GRI pioneered and developed a comprehensive Sustainability Reporting Framework used widely around the world. The Framework enables organizations, both private and public, to measure and report their economic, environmental, social, and governance performance – the four pillars of sustainability.

The Global Reporting Initiative (GRI) is a non-profit organization that promotes economic, environmental, and social sustainability. GRI pioneered and developed a comprehensive Sustainability Reporting Framework used widely around the world.  The Framework enables organizations, both private and public, to measure and report their economic, environmental, social, and governance performance – the four pillars of sustainability.  The Framework includes reporting guidelines, sector guidelines, and other resources.
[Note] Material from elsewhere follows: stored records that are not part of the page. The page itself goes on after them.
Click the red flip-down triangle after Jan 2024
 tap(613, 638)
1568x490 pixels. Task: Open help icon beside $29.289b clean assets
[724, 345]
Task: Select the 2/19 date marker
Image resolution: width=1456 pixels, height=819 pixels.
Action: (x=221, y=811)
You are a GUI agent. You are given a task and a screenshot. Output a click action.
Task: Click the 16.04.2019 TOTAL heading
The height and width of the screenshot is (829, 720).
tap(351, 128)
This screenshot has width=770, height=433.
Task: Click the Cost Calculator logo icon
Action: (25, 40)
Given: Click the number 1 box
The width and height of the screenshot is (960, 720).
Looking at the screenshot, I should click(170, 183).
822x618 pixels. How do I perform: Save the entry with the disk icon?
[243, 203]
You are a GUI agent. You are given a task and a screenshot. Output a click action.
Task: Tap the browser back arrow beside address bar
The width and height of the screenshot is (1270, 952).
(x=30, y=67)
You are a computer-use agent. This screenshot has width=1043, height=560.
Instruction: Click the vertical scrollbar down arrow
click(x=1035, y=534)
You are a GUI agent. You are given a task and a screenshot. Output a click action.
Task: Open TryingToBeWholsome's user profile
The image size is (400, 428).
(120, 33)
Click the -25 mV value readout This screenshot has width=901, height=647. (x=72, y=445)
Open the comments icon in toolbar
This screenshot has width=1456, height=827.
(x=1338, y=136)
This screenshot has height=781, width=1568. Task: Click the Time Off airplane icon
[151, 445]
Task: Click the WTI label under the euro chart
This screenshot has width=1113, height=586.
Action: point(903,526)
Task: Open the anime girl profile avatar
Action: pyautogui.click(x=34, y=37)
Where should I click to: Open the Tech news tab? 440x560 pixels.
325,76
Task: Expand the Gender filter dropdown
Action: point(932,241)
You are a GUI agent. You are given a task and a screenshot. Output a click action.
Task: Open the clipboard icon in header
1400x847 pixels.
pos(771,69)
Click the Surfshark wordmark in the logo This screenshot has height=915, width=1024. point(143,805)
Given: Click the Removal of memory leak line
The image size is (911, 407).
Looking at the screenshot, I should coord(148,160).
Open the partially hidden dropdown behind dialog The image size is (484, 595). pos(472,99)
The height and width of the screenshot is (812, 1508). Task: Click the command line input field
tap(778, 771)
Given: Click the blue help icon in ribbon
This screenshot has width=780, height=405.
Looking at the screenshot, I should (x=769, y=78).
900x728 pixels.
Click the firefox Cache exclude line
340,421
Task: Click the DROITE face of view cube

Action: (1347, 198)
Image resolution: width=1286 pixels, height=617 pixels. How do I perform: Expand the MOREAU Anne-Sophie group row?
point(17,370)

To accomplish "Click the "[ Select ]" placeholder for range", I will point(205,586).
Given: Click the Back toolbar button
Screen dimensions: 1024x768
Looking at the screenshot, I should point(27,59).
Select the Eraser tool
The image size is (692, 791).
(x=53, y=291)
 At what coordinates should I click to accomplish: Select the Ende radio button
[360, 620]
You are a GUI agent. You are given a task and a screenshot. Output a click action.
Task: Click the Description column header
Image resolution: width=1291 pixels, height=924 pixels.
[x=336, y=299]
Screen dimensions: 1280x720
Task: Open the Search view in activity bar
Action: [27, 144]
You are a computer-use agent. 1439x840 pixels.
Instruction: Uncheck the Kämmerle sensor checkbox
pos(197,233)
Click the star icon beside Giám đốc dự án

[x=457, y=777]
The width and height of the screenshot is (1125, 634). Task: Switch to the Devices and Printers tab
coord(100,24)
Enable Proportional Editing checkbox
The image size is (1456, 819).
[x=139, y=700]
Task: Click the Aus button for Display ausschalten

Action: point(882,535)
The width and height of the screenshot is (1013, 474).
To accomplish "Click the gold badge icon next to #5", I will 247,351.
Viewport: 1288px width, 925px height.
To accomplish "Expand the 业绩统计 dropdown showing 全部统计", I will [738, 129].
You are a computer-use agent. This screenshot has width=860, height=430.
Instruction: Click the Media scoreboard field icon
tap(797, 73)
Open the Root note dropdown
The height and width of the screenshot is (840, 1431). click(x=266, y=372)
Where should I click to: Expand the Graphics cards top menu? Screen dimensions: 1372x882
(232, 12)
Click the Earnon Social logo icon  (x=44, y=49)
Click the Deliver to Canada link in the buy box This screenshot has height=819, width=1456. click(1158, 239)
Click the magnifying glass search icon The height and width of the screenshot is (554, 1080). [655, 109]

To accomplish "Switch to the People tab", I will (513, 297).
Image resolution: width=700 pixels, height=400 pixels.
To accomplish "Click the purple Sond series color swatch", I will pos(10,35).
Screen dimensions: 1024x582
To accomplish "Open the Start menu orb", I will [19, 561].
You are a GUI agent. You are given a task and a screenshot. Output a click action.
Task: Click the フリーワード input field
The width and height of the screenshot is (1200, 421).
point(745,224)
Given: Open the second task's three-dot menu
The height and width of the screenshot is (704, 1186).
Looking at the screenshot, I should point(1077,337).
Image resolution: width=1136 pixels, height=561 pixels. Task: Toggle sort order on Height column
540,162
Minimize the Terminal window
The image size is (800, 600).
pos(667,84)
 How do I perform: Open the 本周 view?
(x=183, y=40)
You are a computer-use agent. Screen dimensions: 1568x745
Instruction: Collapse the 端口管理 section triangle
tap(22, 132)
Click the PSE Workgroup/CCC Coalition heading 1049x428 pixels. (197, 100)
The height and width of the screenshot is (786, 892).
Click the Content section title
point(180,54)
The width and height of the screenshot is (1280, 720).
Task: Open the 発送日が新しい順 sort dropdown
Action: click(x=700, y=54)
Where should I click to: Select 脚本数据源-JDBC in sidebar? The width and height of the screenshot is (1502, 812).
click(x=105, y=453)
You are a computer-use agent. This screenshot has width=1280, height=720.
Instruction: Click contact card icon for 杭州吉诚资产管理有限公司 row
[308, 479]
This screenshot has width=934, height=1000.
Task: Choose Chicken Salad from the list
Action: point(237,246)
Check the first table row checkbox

The GRI launched the first version of the Guidelines (G1) in 2000 and the most recent Guidelines (G4)1 in May 2013. The goal of G4 is to “…encourage more focused sustainability reporting by concentrating on an organization’s material impacts, risks, and opportunities across the whole of its value chain.”2

What is different about G4?  G4 recalibrated the previous reporting guidelines to focus on content (materiality) rather than quantity (scope).  G4 directs organizations to populate their reports with what really matters, rather than “…reporting on everything the company monitors.”  Through the following principle changes, G4 intends to increase organizations’ level and ease of participation:3 

  • Reporting levels: instead of reporting levels, G4 is now based on an “in accordance” system with two tracks—Core and Comprehensive.  If a company does not have all of the data available to be “in accordance,” it must disclose omissions using Guidelines in G4.  If a report uses G4 as a “guide” but does not adhere to all the principles and components, it must be identified as not “in accordance.”
  • Materiality: where issues are deemed material, the G4 report must disclose on those issues.  If these issues cannot be measured and/or tracked the report must acknowledge the relevance and identify limitations in data availability.4
  • Disclosures on management approach (DMAs): DMAs are now more focused on what is referred to as the “Aspect” level—for example, energy use; companies must disclose how they manage each Aspect separately.  G4 provides the following guidance re DMAs:  organizations must explain 1) why an Aspect is material and what impacts make it material; 2) how it manages impacts; and 3) what mechanisms are in place to evaluate the management approach.
  • Sector supplements: GRI will develop specific reporting guidelines by industry, starting with financial services and mining and metals.
  • External assurance:  G4 allows for external (third party) assurance to be conducted by different organizations for different impact areas.


Greenhouse gas (GHG) components now align with GHG Protocol
The GHG Emissions Working Group of G4 proposed a number of changes covering disclosures under the Aspects of Energy and Emissions (formerly Emissions, Effluents, and Waste).  The proposed G4 revisions intend to support reporting and alignment with the GHG Protocoland ISO 14064:6 

  • The proposed GHG Emissions Indicators are fully aligned with the GHG Protocol's grouping of emissions into three subsets (Scopes 1, 2, and 3), as well as the ISO 14064 grouping.
  • The revisions modified Energy Indicators to align with the GHG Emissions Indicators for more streamlined reporting.  In addition, the revisions added Intensity Indicators for both energy and GHG emissions.

Utility participation in GRI
In 2011, 26 US utilities submitted GRI reports; many of these same utilities completed reports in 2012.  To date (in 2013), three utilities have submitted reports: AEP, Avista Utilities, and Duke Energy.  What is in question is whether the recent directive by President Obama (to EPA) to limit the amount of carbon emissions from power plants—both new and existing—will provide additional impetus for utilities to benchmark their current emissions using the GRI G4 Framework.7  In addition, since many investment management firms have become signatories of the United Nations Principles on Responsible Investment (UNPRI), the necessity for utilities to comply with GRI guidelines will likely increase—both to retain their investment level by these firms and to reduce their cost of this capital.

1 https://www.globalreporting.org/information/about-gri/Pages/default.aspx
2 KPMG, The GRI G4 Exposure Draft: What Might It Mean for Corporate Sustainability Reporting? (November 2012).
3 Extracted from “Key Changes in Global Reporting Initiative’s G4” by ISOS Group (May 22, 2013).
4 The Materiality Principle, as defined in the G3 Guidelines (2006), has not changed in G4.  That is, the GRI report should cover Aspects that: reflect the organization’s significant economic, environmental and social impacts; or substantively influence the assessments and decisions of stakeholders.  What has changed in G4 is the concept of “Boundary”—organizations are requested to identify and describe where impacts occur for each material Aspect identified. Source: G4 Sustainability Reporting Guidelines, Frequently Asked Questions (June 11, 2013).
5
http://www.ghgprotocol.org/
6 http://www.iso.org/iso/catalogue_detail?csnumber=38381 and http://www.iso.org/iso/home/store/catalogue_tc/catalogue_tc_browse.htm?commid=546318
7 ‘We Need to Act’: Transcript of Obama’s Climate Change Speech (Bloomberg; June 25, 2013.